WHAT YOU WILL DO: Repeat the lines word for word, from the line with "You are a GUI" up to and including the last of the lines below, and omit the pictures.
Start of DATA SHOWN
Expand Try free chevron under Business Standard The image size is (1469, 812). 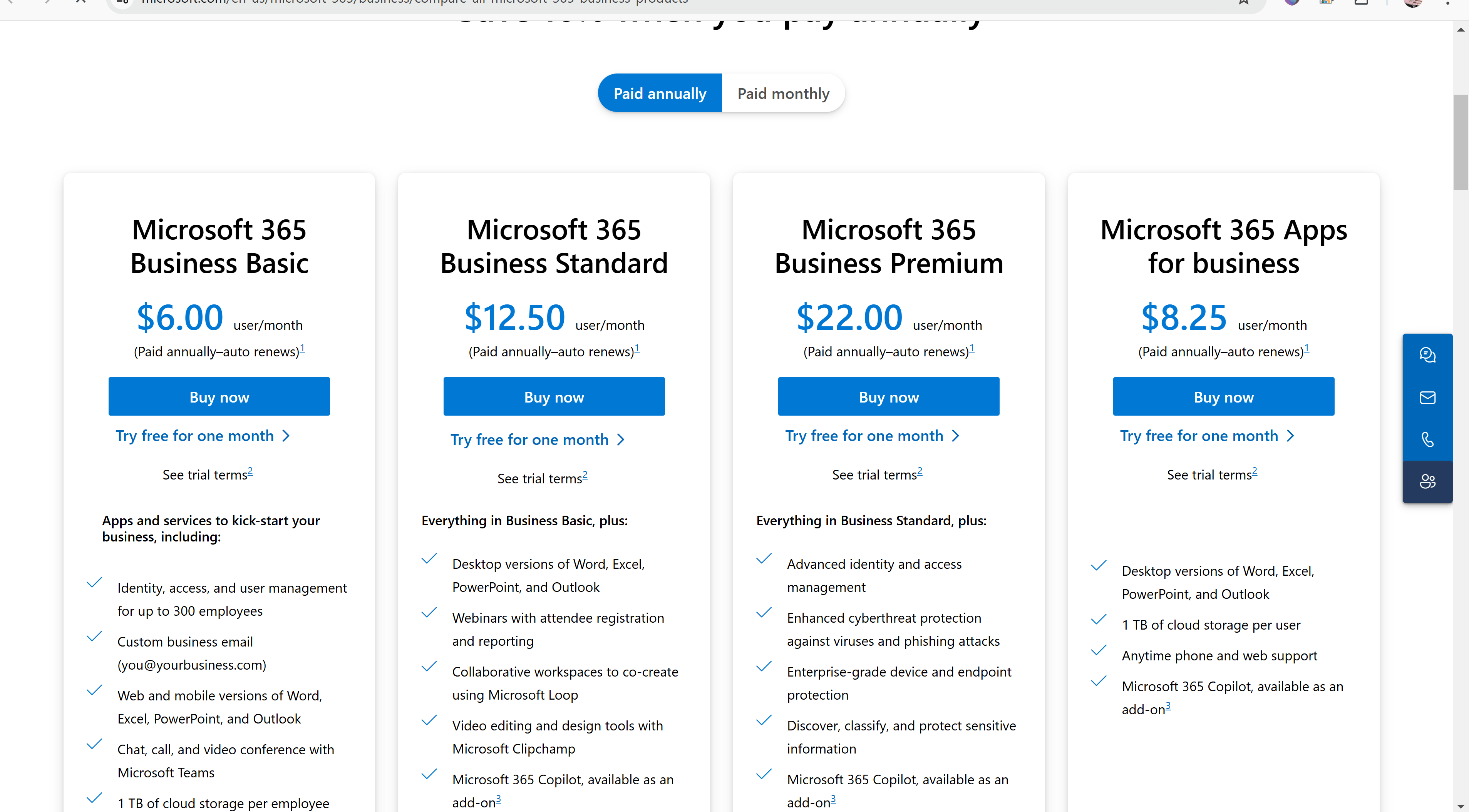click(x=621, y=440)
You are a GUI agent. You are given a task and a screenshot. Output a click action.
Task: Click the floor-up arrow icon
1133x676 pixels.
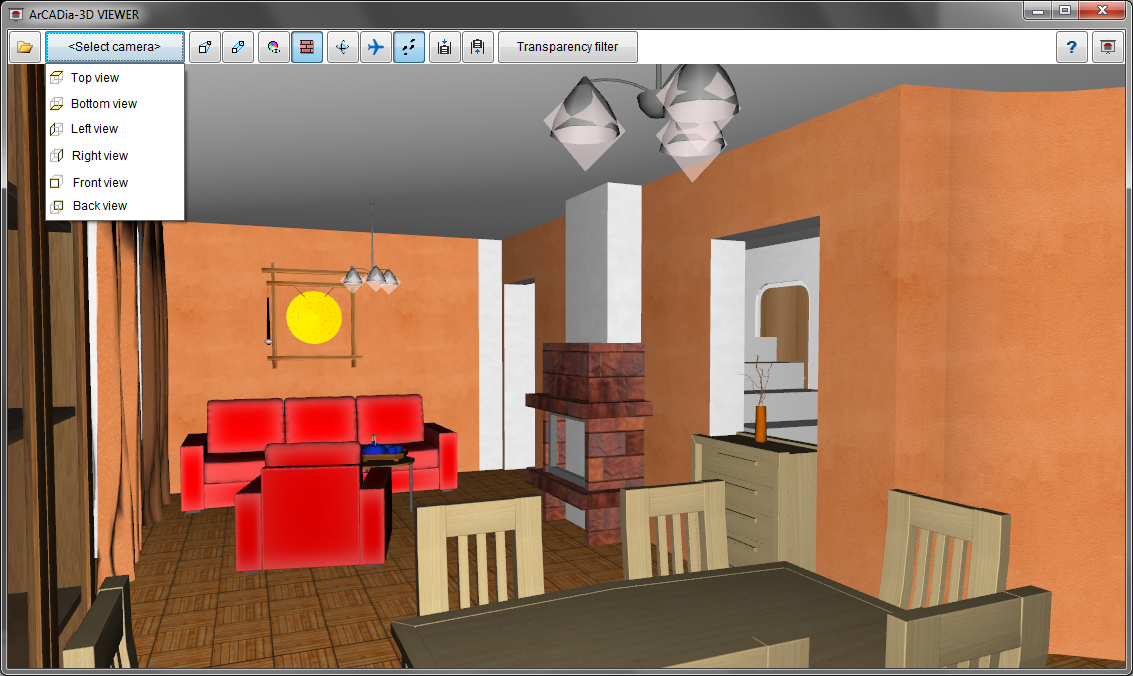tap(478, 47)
End of DATA SHOWN
RESPONSE BELOW:
You are a GUI agent. You are given a task and a screenshot. Output a click action.
Task: Click the floor-up arrow icon
1133x676 pixels.
tap(478, 47)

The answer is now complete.